We have an app that uses RTMP to signal inserts, updates and deletes by simply broadcasting RTMP messages containing the Table/PrimaryKey pair, leaving the app to automatically update it's data. We do this over Http using RTMP.

Verdant
A: 

If you can't use the messaging protocol in BlazeDS, then I would have to agree that you should do RTMP polling over HTTP. The data is compressed when using RTMP in AMF which helps speed things up so the client is waiting long between updates. This would also allow you to later scale up to the push methods if the product's customer decides to pay up for the extra hardware and licenses.

Abyss Knight
+1  A: 

a. Consider optimizing back-end changes through a proxy that does its own notification or poling: it knows if any of the data is dirty, and will quick-return (a la a 304) if not.

b. Often, users look more than they touch. Consider one level of refresh for looking and another when they start and continue to edit.
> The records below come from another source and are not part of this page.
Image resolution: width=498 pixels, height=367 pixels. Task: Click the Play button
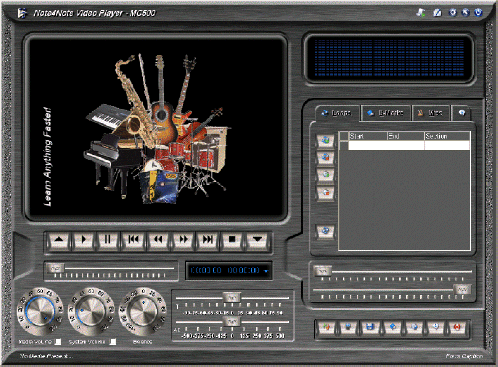click(x=83, y=239)
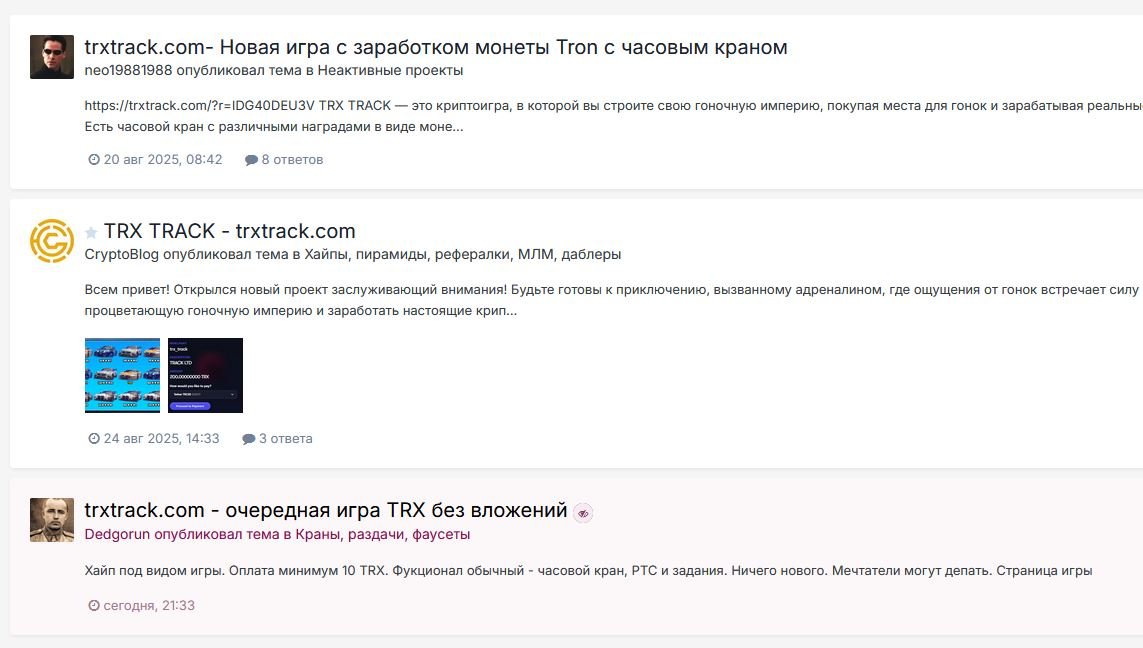Screen dimensions: 1143x648
Task: Click neo19881988's sunglasses avatar image
Action: pos(52,57)
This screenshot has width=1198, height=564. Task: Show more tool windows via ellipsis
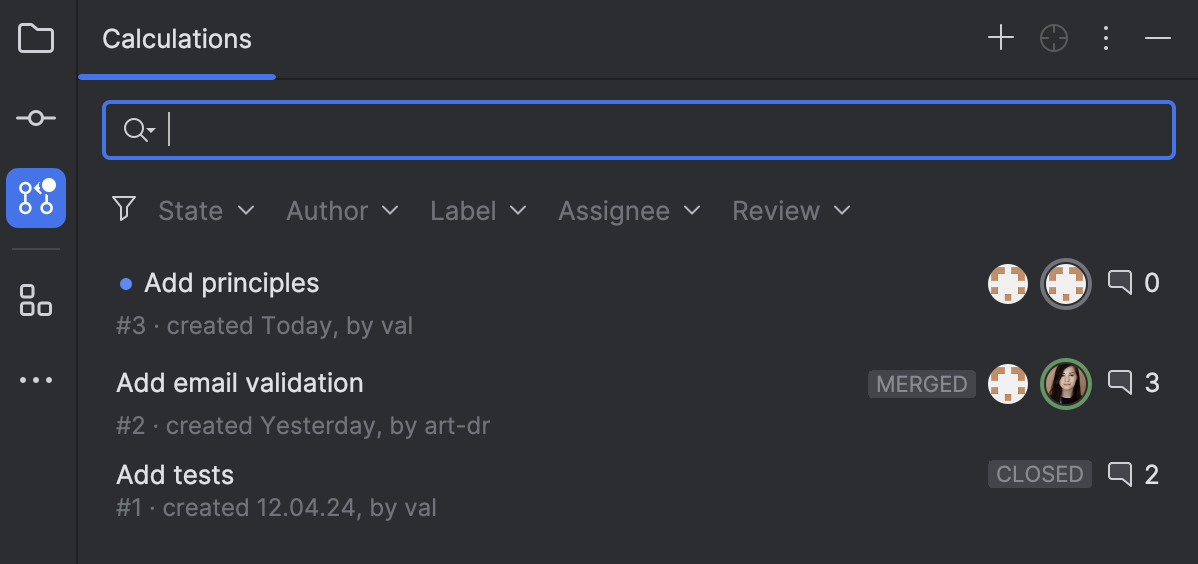pos(36,380)
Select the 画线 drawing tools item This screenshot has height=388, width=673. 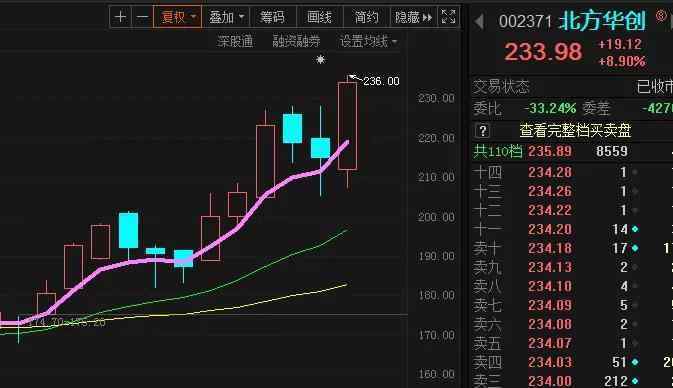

Look at BuzzWord: it locks on edit, but also automatically saves and unlocks frequently.

Cheers

Richard Haven
A: 

You don't need Livecycle and RTMP in order to have a notification mechanism, you can do it with the channels from BlazeDS and use a streaming/long polling strategy

Cornel Creanga
A: 

I found this article about synchronization:

http://www.databasejournal.com/features/sybase/article.php/3769756/The-Missing-Sync.htm

It doesn't go into technical details but you can guess what kind of coding will implement this strategies.
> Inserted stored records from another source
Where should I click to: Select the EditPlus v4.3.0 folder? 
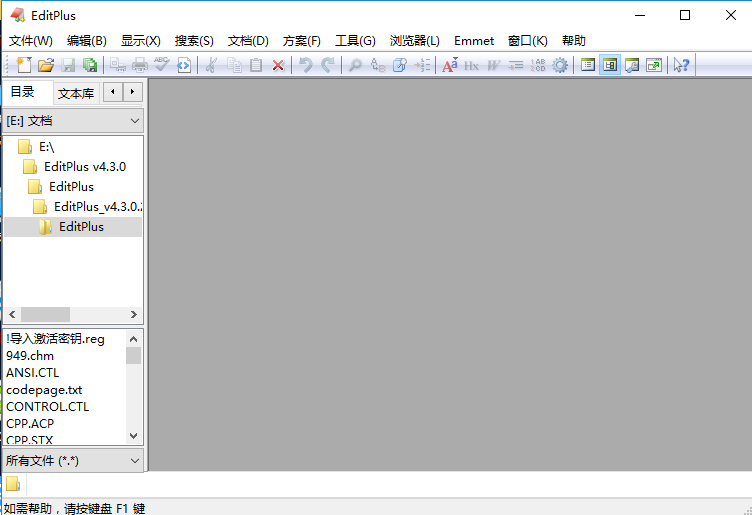[x=84, y=167]
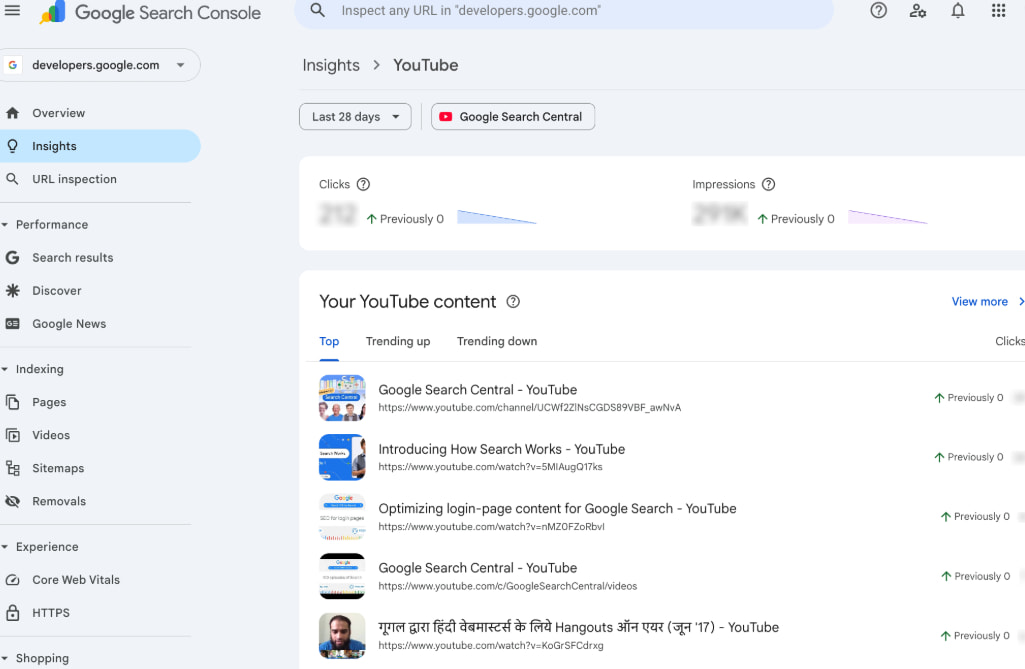1025x669 pixels.
Task: Click the URL inspection search field
Action: pos(560,13)
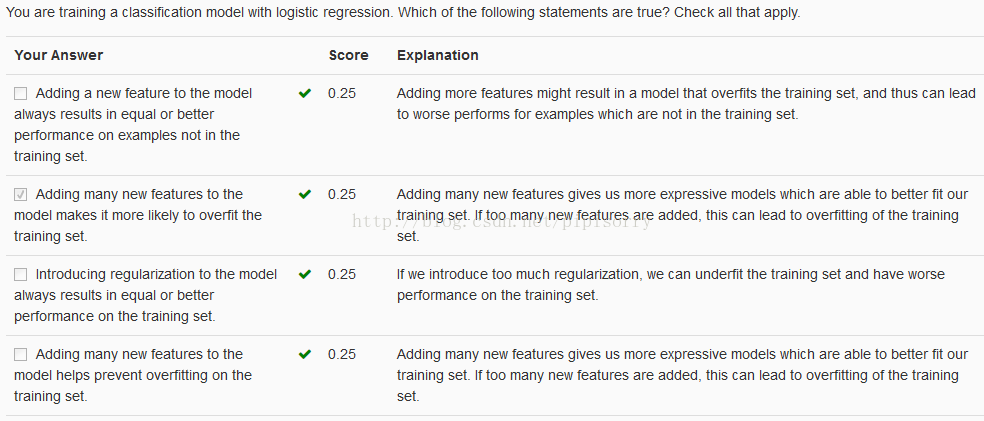Click the logistic regression question text at top
The height and width of the screenshot is (421, 984).
coord(402,12)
I also don't have fancy notifications from my server so I need synchronization strategies.

For instance I have a list of companies in my modelLocator. It doesn't change really often, it's not big enough to consider pagination, I don't want to reload it all (removeAll()) on each user action but yet I don't want my application to crash or UPDATE corrupt data in case it has been UPDATED or DELETED from another instance of the application.
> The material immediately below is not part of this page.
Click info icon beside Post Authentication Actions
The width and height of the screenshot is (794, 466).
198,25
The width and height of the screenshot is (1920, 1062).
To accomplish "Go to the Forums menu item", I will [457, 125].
What I do now is saving in a SESSION the SELECT datetime. When I come back for refreshing the data I SELECT WHERE last_modified>$SESSION['lastLoad']

This way I get only rows modified after I loaded the data (most of the time 0 rows).

Obviously you need to UPDATE last_modified on each INSERT and UPDATE.

For DELETE it's more tricky. As the guy point out in his article: "How can we send up a record that no longer exists"

You need to tell flex which item it should delete (say by ID) so you cannot really DELETE on DELETE :)

When a user delete a company you do an UPDATE instead: deleted=1 Then on refresh companies, for row where deleted=1 you just send back the ID to flex so that it makes sure this company isn't in the model anymore.

Last but not the least, you need to write a function that clean rows where deleted=1 and last_modified is older than ... 3days or whatever you think suits your needs.

The good thing is that if a user delete a row by mistake it's still in the database and you can save it from real delete within 3days.